My sister lives 300 miles away in Ohio, and these days I see her only two or three times a year, usually for family gatherings on long weekends. These visits tend to be noisy and clamorous. Between us we have two husbands and six children, and then there is the flurry of cooking and cleaning up after enormous holiday meals. There is never enough time to do what she and I love to do most, which is to sit at the kitchen
table—hers or mine, they are interchangeable—with mugs of tea before us and to reconstruct, frame by frame, the scenes of our childhood.

My memory is sharper than hers, so that in these discussions, though I’m two years younger, I tend to lead while she follows. (Sometimes I long for a share of her forgetfulness, her leisured shrugging acceptance of past events. My own recollections, not all happy, were relentlessly present, kept stashed away like ingots, testifying to a peculiar imprisoning muscularity of recall.) The last time she came—early October—we talked about the dolls we had been given every Christmas. Our husbands and children listened, jealously it seemed to me, at the sidelines, the husbands bemused by this ordering of trivia, the children open-mouthed, disbelieving.
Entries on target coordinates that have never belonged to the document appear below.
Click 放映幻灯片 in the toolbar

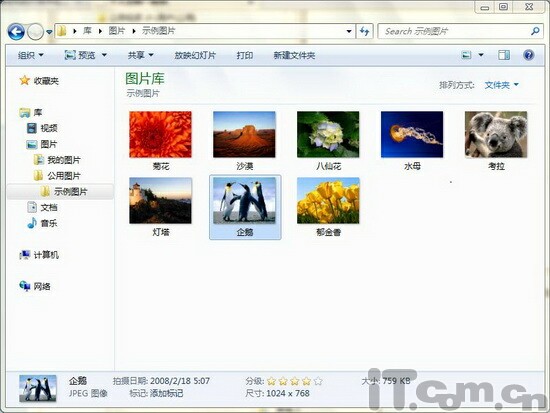click(195, 55)
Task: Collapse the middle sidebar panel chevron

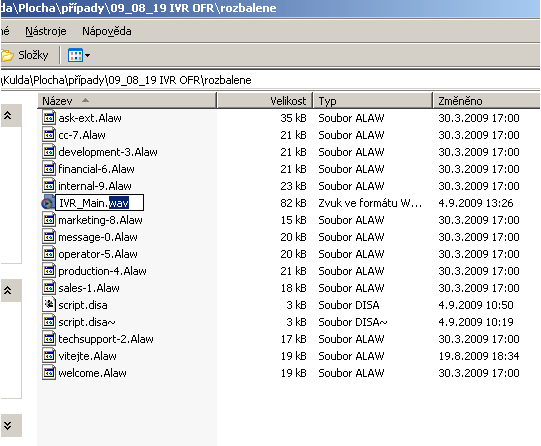Action: click(8, 290)
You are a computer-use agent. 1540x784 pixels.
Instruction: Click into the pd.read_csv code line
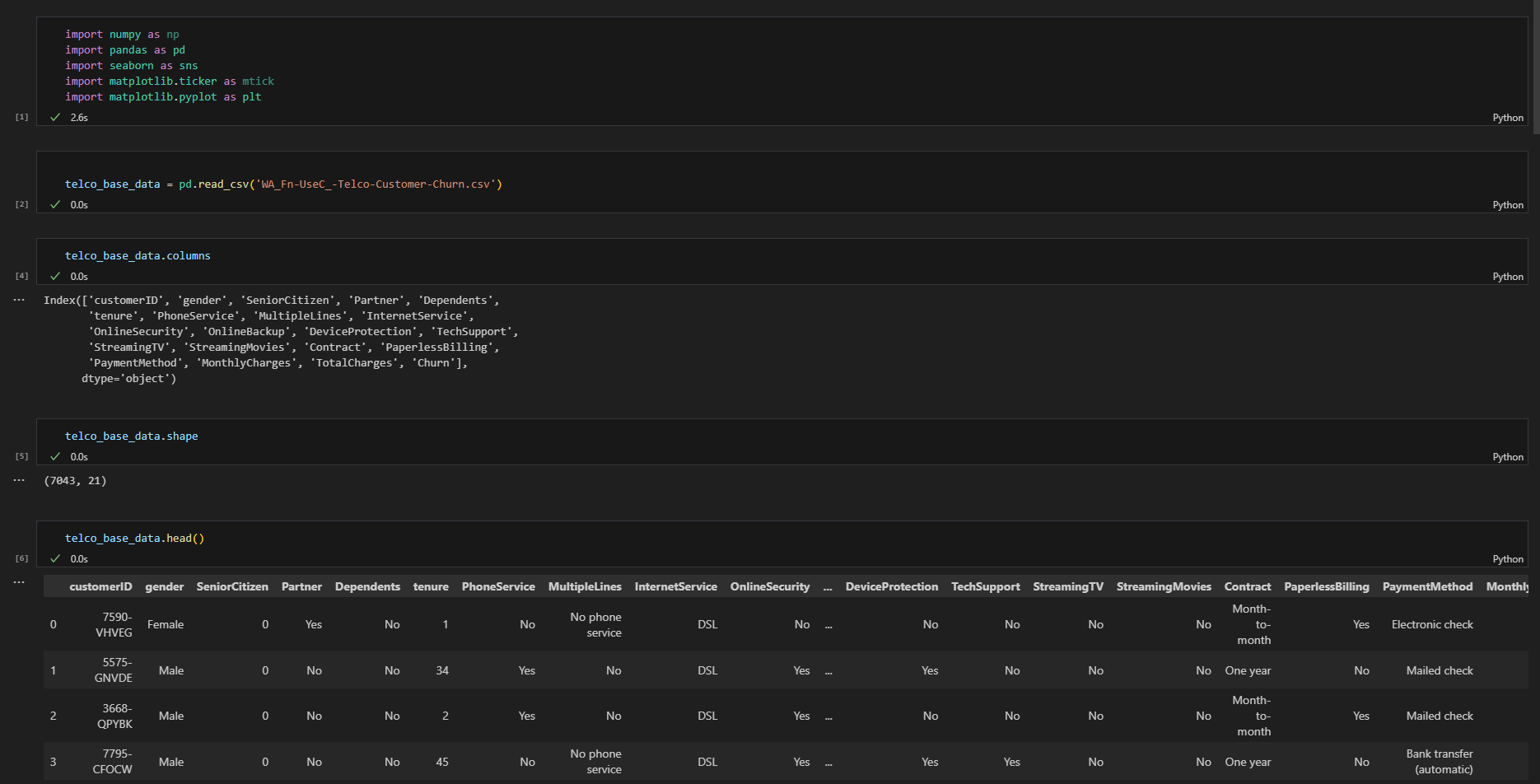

I asked my sister if she remembered how our dolls were presented to us, exactly the way real children are presented, the baby dolls asleep in stenciled cradles or wrapped in receiving blankets; and the schoolgirl dolls propped up by the Christmas tree, posed just so, smiling brilliantly and fingering the lower branches with their shapely curved hands. We always loved them on sight.

“Remember Nancy Lynn,” my sister said. She was taking the lead this time. Nancy Lynn had been one of mine, one of the early dolls, a large cheerful baby doll with a body of cloth, and arms and legs of painted plaster. Her swirled brown hair was painted on, and at one point in her long life she took a hard knock on the head, carrying forever after a square chip of white at the scalp. To spare her shame we kept her lacy bonnet tied on day and night. (Our children, listening, howled at this delicacy.)